Uniformly continuous homeomorphism from open set to $\mathbb{R}^n$.

Let $U \subset \mathbb{R}^n$ be an open set. Suppose that the map $h:U \to \mathbb{R}^n$ is a homeomorphism from $U$ onto $\mathbb{R}^n$, which is uniformly continuous. Prove $U = \mathbb{R}^n$.

My first attempt guided by intuition was to look at covering $\mathbb{R}^{n}$ by balls of radius $=\frac{1}{n}$ and conclude something forwarding to contradiction by looking at inverse-image of such covering, but I cannot see it for now.

Here's a sketch of another argument along the line of Daniel Fischer's.

By the connectedness of $\mathbb{R}^n$, it suffices to show $U$ is closed. So suppose $x_n \in U$ and $x_n \to x$. Then $\{x_n\}$ is Cauchy, and it follows from the uniform continuity that $\{f(x_n)\}$ is Cauchy as well. $\mathbb{R}^n$ is complete, so $f(x_n)$ converges to some $y \in \mathbb{R}^n$. By the continuity of $f^{-1}$, we have $x_n = f^{-1}(f(x_n)) \to f^{-1}(y)$ so $x = f^{-1}(y)$. In particular, $x \in U$.

This would work just as well if we replaced $\mathbb{R}^n$ by another connected complete metric space.

• Sir, I can't understand why it suffices to show that $U$ closed, given that we know $\Bbb R^n$ connected. May 7, 2019 at 12:37
• @Silent: Theorem: If $X$ is a connected topological space and $U \subset X$ is both open and closed, then either $U = X$ or $U = \emptyset$. Proof: If not, then $U$ and $U^c$ are two disjoint nonempty open sets, and we have $X = U \cup U^c$, contradicting the assumption that $X$ was connected. May 7, 2019 at 13:54
• What if $U$ is the empty set? Feb 1, 2021 at 4:44
• @user439126: There is no homeomorphism from the empty set onto $\mathbb{R}^n$. Feb 1, 2021 at 4:46

$\mathbb{R}^n$ is a complete metric space. A uniformly continuous map from a metric space $X$ to a complete metric space can be extended to a uniformly continuous map from the completion of $X$ to $Y$.

If $U \neq \mathbb{R}^n$, the extension $\overline{h} \colon \overline{U} \to \mathbb{R}^n$ could not be injective, and that would contradict the assumption that $h\colon U \to \mathbb{R}^n$ is a homeomorphism.

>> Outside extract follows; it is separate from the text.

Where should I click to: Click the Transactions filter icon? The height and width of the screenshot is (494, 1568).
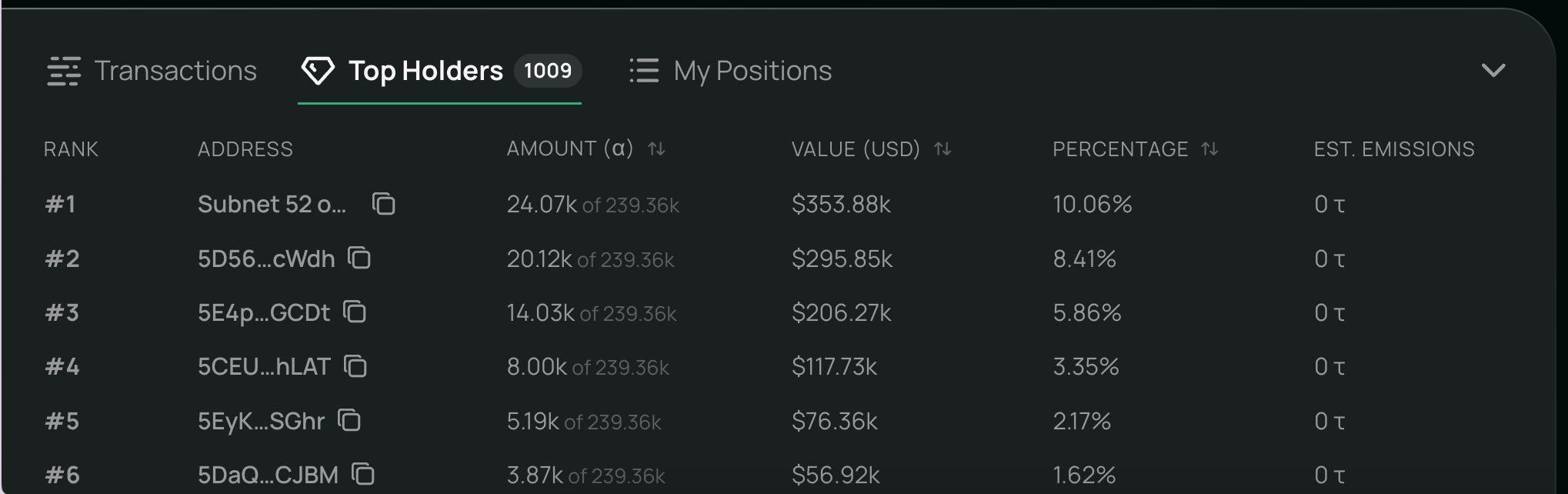[x=64, y=71]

• Hi Daniel. Would you be able to clarify why this would contradict $h$ being a homeomorphism? Mar 28, 2017 at 3:49
• @user124910 For $y \in \overline{U}\setminus U$, there is an $x\in U$ with $\overline{h}(y) = h(x)$. Pick disjoint neighbourhoods (in $\mathbb{R}^n$) $V$ of $y$ and $W$ of $x$. Since $h$ is assumed to be a homeomorphism, $h(W)$ is a neighbourhood of $h(x)$. By continuity of $\overline{h}$, we however have $\varnothing \neq h(V \cap U) \cap h(W)$ - if we chose $V$ small enough, $h(V\cap U) \subset h(W)$ - and thus $h$ can't have been injective. Apr 13, 2017 at 11:52

Suppose $$(p_n) \to p$$ for $$p_n \in U$$. We have by uniform continuity that $$\forall \epsilon > 0$$, $$\exists\delta>0$$ $$|x-y|<\delta \implies |hx-hy|<\epsilon$$ Thus, given $$\epsilon>0$$, we have for sufficiently large $$n,m$$ that $$|p_n-p_m|<\delta$$ (since $$(p_n)$$ is Cauchy) and thus $$|hp_n-hp_m|<\epsilon$$. So $$(hp_n)$$ is Cauchy and thus converges in $$\mathbb{R}^m$$ say $$(hp_n) \to q$$. Since $$h^{-1}$$ is continuous, we have $$(h^{-1}(hp_n))=(p_n) \to h^{-1}q$$ which shows $$p=h^{-1}q \in U$$. Thus, $$U$$ is clopen and since $$U \ne \emptyset$$, $$U=\mathbb{R}^m$$ by connectedness of $$\mathbb{R}^m$$.

Note the necessity of uniform continuity since regular continuity does not give a globally applicable $$\delta$$ to show Cauchyness of $$(hp_n)$$.